Saved entries:
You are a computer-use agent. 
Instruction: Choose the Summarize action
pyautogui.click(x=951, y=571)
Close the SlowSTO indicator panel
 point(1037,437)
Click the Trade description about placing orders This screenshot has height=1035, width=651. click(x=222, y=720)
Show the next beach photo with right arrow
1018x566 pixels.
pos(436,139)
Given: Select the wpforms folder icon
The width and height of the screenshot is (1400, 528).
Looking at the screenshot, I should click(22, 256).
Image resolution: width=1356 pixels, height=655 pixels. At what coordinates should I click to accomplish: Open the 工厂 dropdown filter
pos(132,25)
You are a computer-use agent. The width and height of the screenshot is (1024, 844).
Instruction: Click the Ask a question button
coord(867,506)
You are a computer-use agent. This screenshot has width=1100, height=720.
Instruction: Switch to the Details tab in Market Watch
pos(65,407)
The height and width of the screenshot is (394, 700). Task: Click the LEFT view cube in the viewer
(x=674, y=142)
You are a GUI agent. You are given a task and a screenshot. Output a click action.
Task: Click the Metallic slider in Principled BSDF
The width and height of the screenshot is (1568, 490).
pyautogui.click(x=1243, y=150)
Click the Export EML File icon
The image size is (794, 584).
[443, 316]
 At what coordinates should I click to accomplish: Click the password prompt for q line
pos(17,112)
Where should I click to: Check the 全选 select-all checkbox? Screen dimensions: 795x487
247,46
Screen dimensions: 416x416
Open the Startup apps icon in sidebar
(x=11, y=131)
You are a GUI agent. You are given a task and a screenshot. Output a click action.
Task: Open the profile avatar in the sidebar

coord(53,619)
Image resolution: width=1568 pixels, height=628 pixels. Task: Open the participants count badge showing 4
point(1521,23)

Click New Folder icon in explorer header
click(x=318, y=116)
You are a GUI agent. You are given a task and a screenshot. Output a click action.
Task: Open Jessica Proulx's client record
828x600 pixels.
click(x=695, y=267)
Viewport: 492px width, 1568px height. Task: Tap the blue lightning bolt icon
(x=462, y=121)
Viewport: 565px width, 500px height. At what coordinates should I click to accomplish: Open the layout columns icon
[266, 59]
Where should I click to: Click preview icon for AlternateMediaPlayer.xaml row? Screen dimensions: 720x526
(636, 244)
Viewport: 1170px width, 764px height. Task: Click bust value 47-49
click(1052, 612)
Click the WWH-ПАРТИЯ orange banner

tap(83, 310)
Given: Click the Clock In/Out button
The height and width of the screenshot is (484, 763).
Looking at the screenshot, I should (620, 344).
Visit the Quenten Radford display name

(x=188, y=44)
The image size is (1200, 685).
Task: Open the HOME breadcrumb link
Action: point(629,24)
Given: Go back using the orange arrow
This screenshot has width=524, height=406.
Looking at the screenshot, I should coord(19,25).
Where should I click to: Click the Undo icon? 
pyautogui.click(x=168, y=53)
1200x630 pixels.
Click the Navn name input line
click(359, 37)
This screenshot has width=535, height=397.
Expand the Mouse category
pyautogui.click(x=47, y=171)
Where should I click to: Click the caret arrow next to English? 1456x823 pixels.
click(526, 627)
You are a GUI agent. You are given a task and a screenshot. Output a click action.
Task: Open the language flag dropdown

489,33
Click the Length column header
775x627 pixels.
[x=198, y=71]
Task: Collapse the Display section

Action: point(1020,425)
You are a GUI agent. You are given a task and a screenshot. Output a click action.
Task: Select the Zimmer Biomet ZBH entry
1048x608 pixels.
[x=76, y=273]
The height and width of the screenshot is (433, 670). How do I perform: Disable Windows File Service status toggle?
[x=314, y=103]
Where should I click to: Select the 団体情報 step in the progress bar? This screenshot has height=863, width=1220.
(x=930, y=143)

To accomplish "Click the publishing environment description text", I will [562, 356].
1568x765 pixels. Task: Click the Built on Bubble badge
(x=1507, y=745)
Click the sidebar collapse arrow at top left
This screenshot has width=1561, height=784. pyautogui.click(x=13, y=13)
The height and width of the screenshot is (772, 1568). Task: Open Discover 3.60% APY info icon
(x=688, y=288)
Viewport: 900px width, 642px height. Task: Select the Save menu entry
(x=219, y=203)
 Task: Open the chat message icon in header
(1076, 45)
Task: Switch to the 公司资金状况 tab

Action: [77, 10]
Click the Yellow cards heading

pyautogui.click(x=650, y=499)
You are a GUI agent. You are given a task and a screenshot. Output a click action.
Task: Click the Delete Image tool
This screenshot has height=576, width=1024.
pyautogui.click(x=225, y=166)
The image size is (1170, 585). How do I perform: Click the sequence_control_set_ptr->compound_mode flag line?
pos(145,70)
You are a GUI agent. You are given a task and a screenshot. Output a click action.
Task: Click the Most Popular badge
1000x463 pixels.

• **ACTIVITY**: All the data above should be restated in full, exactly.

• **ANSWER**:
You are a computer-use agent. 
Instruction: Choose the Summarize action
pyautogui.click(x=951, y=571)
Close the SlowSTO indicator panel
 point(1037,437)
Click the Trade description about placing orders This screenshot has height=1035, width=651. click(x=222, y=720)
Show the next beach photo with right arrow
1018x566 pixels.
pos(436,139)
Given: Select the wpforms folder icon
The width and height of the screenshot is (1400, 528).
Looking at the screenshot, I should click(22, 256).
Image resolution: width=1356 pixels, height=655 pixels. At what coordinates should I click to accomplish: Open the 工厂 dropdown filter
pos(132,25)
You are a computer-use agent. The width and height of the screenshot is (1024, 844).
Instruction: Click the Ask a question button
coord(867,506)
You are a computer-use agent. This screenshot has width=1100, height=720.
Instruction: Switch to the Details tab in Market Watch
pos(65,407)
The height and width of the screenshot is (394, 700). Task: Click the LEFT view cube in the viewer
(x=674, y=142)
You are a GUI agent. You are given a task and a screenshot. Output a click action.
Task: Click the Metallic slider in Principled BSDF
The width and height of the screenshot is (1568, 490).
pyautogui.click(x=1243, y=150)
Click the Export EML File icon
The image size is (794, 584).
[443, 316]
 At what coordinates should I click to accomplish: Click the password prompt for q line
pos(17,112)
Where should I click to: Check the 全选 select-all checkbox? Screen dimensions: 795x487
247,46
Screen dimensions: 416x416
Open the Startup apps icon in sidebar
(x=11, y=131)
You are a GUI agent. You are given a task and a screenshot. Output a click action.
Task: Open the profile avatar in the sidebar

coord(53,619)
Image resolution: width=1568 pixels, height=628 pixels. Task: Open the participants count badge showing 4
point(1521,23)

Click New Folder icon in explorer header
click(x=318, y=116)
You are a GUI agent. You are given a task and a screenshot. Output a click action.
Task: Open Jessica Proulx's client record
828x600 pixels.
click(x=695, y=267)
Viewport: 492px width, 1568px height. Task: Tap the blue lightning bolt icon
(x=462, y=121)
Viewport: 565px width, 500px height. At what coordinates should I click to accomplish: Open the layout columns icon
[266, 59]
Where should I click to: Click preview icon for AlternateMediaPlayer.xaml row? Screen dimensions: 720x526
(636, 244)
Viewport: 1170px width, 764px height. Task: Click bust value 47-49
click(1052, 612)
Click the WWH-ПАРТИЯ orange banner

tap(83, 310)
Given: Click the Clock In/Out button
The height and width of the screenshot is (484, 763).
Looking at the screenshot, I should (620, 344).
Visit the Quenten Radford display name

(x=188, y=44)
The image size is (1200, 685).
Task: Open the HOME breadcrumb link
Action: point(629,24)
Given: Go back using the orange arrow
This screenshot has width=524, height=406.
Looking at the screenshot, I should coord(19,25).
Where should I click to: Click the Undo icon? 
pyautogui.click(x=168, y=53)
1200x630 pixels.
Click the Navn name input line
click(359, 37)
This screenshot has width=535, height=397.
Expand the Mouse category
pyautogui.click(x=47, y=171)
Where should I click to: Click the caret arrow next to English? 1456x823 pixels.
click(526, 627)
You are a GUI agent. You are given a task and a screenshot. Output a click action.
Task: Open the language flag dropdown

489,33
Click the Length column header
775x627 pixels.
[x=198, y=71]
Task: Collapse the Display section

Action: point(1020,425)
You are a GUI agent. You are given a task and a screenshot. Output a click action.
Task: Select the Zimmer Biomet ZBH entry
1048x608 pixels.
[x=76, y=273]
The height and width of the screenshot is (433, 670). How do I perform: Disable Windows File Service status toggle?
[x=314, y=103]
Where should I click to: Select the 団体情報 step in the progress bar? This screenshot has height=863, width=1220.
(x=930, y=143)

To accomplish "Click the publishing environment description text", I will [562, 356].
1568x765 pixels. Task: Click the Built on Bubble badge
(x=1507, y=745)
Click the sidebar collapse arrow at top left
This screenshot has width=1561, height=784. pyautogui.click(x=13, y=13)
The height and width of the screenshot is (772, 1568). Task: Open Discover 3.60% APY info icon
(x=688, y=288)
Viewport: 900px width, 642px height. Task: Select the Save menu entry
(x=219, y=203)
 Task: Open the chat message icon in header
(1076, 45)
Task: Switch to the 公司资金状况 tab

Action: [77, 10]
Click the Yellow cards heading

pyautogui.click(x=650, y=499)
You are a GUI agent. You are given a task and a screenshot. Output a click action.
Task: Click the Delete Image tool
This screenshot has height=576, width=1024.
pyautogui.click(x=225, y=166)
The image size is (1170, 585). How do I perform: Click the sequence_control_set_ptr->compound_mode flag line?
pos(145,70)
You are a GUI agent. You are given a task and a screenshot. Output a click action.
Task: Click the Most Popular badge
1000x463 pixels.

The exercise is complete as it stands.